Filosofía

El vacío del destino

Imagina no tener que preocuparte nunca más por nada.

Imagina que todos los errores que has cometido en el pasado tienen una justificación, y que tú no eres el culpable de ellos.

Imagina que el futuro ya está escrito, que es inmodificable; y comprenderás entonces que ya no tienes la obligación de planear tu vida al milímetro.

Imagina ahora que eres un esclavo, esclavo de tu propio destino; sin ninguna oportunidad de tomar decisiones conscientes ni relevantes, que repercutan sobre tu vida. Eres tan sólo un muñeco de trapo, arrastrado por las olas de un mar mucho mayor que tu propia e insignificante existencia. Nada de lo que hagas importa. Nada de lo que digas va a cambiar nada.

Porque todo está escrito.

La aceptación de esta idea, de casi este dogma de fe, parece casi demasiado apetecible para resistirse a ella. La liberación de cualquier tipo de responsabilidad por nuestros actos, por nuestros errores, es algo ante lo que cualquiera podría ceder.

Ahora bien, no debemos olvidar que si se nos libera de nuestra culpa, también así de nuestros éxitos y mayores orgullos.

Si suponemos que nada de lo que está ocurriendo en el mundo depende de nosotros, ¿qué pintamos aquí? ¿Qué sentido tiene nuestra existencia? ¿Cómo hacer que nuestra vida sirva para algo si no somos responsables ni de nuestras propias decisiones?

Aunque tal vez parezca inapropiado utilizar este término. Si no somos libres para elegir nuestro propio camino, entonces no existen las decisiones como tales ¿Qué es lo que vas a poder decidir cuando apenas vas a poder pensar con libertad?

Y es que si nuestro destino realmente existiese, ¿cómo podríamos estar seguros siquiera de que el mérito de lo que estamos pensando nos corresponde a nosotros? Tal vez alguna misteriosa e inalcanzable deidad, que controla todo el universo, hubiese entrado al interior de nuestra mente, y configurado nuestro pensamiento, para así hacernos tomar las “decisiones” que a ella le convienen, con el objetivo de obligarnos, de esa forma, a cumplir con nuestro destino.

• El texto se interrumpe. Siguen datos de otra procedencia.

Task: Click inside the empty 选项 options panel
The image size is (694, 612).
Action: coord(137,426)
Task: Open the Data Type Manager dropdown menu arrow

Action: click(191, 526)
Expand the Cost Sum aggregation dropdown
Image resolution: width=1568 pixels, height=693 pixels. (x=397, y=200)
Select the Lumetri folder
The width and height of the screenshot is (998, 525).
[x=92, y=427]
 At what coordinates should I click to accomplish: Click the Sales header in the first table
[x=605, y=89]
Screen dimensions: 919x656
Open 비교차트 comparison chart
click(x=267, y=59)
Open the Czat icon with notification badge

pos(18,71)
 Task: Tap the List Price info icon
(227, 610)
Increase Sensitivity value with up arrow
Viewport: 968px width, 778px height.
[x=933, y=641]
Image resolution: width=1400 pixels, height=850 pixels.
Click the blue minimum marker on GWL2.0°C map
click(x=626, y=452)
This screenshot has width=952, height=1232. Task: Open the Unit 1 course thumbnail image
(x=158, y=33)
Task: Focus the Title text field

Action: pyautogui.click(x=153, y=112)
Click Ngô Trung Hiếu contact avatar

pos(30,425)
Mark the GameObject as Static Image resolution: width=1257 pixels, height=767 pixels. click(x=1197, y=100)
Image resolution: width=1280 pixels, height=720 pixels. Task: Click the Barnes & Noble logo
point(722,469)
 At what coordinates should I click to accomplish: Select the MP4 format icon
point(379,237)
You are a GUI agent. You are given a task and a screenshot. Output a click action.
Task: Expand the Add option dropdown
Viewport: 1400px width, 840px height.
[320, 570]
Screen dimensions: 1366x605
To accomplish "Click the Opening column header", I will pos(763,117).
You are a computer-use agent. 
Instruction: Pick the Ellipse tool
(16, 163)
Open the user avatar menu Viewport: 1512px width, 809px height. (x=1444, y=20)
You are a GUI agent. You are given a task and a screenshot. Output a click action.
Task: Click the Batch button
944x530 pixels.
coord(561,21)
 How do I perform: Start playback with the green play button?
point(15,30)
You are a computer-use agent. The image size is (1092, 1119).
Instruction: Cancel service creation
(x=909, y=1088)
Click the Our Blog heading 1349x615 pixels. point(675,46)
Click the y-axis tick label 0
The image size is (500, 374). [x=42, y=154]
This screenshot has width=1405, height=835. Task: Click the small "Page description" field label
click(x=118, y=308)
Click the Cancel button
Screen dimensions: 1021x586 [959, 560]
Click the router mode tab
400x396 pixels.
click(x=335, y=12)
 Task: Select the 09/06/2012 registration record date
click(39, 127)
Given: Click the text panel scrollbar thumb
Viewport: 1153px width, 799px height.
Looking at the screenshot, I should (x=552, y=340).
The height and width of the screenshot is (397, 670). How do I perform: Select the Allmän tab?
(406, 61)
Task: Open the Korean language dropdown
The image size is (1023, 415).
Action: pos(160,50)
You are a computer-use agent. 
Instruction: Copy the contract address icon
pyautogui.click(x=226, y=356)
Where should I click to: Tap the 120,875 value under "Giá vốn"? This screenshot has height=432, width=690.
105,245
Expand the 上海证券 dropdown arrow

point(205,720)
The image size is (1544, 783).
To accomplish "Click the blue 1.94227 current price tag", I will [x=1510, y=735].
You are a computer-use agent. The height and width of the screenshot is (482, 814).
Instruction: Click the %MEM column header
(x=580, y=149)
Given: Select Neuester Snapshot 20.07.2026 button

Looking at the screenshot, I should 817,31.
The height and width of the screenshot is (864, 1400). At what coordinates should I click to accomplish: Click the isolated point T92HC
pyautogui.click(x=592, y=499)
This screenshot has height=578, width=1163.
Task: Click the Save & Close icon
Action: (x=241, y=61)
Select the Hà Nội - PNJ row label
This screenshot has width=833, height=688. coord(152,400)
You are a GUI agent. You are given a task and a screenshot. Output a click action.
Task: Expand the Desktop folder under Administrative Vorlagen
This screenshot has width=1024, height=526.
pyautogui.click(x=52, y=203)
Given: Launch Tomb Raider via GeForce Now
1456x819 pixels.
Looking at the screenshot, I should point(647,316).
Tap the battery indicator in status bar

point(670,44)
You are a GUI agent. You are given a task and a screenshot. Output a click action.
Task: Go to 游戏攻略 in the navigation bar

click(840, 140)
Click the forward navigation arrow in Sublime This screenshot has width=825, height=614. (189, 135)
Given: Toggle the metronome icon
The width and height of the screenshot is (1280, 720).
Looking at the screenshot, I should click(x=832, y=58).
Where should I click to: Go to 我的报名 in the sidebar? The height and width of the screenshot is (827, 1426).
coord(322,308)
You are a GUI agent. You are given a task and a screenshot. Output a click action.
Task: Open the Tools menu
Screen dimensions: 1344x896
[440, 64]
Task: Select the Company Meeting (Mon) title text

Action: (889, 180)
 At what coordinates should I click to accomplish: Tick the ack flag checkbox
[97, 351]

Tales elucubraciones parecen casi profecías, desvaríos; pero si nos paramos a pensar, tan solo un instante, en lo que realmente implica aceptar la existencia del destino, entonces tendremos que horrorizarnos ante su auténtico sentido.

Sería casi como renunciar a lo que somos, a lo que nos define como especie. Si el ser humano ha tratado, durante milenios, de darle una explicación, un sentido, a todo aquello que nosotros llamamos vida, ¿cómo atreverse ahora a tirar por la borda todo conocimiento alcanzado, toda la historia transcurrida? Si nada de ello nos corresponde, nada es nuestro; entonces es que no somos nada.

Ahora bien, tampoco resultaría apropiado suponer que toda nuestra vida depende, única y exclusivamente, de nuestra propia voluntad. Si bien es cierto que somos nosotros quienes debemos trabajar duro y tomar las decisiones acertadas que nos permitan alcanzar nuestras metas y sueños, es innegable que hay también un importante componente genético en nuestras predisposiciones.

Pero, pese a ello, a mí me gusta pensar que la genética no determina quiénes somos, ni tampoco nuestro futuro. Aunque nuestros caracteres biológicos sean responsables de nuestras capacidades y características físicas, no así de nuestra personalidad y determinación; y por ello debemos trabajar día a día para sacar el máximo partido a aquellas cartas con las que nos ha tocado jugar.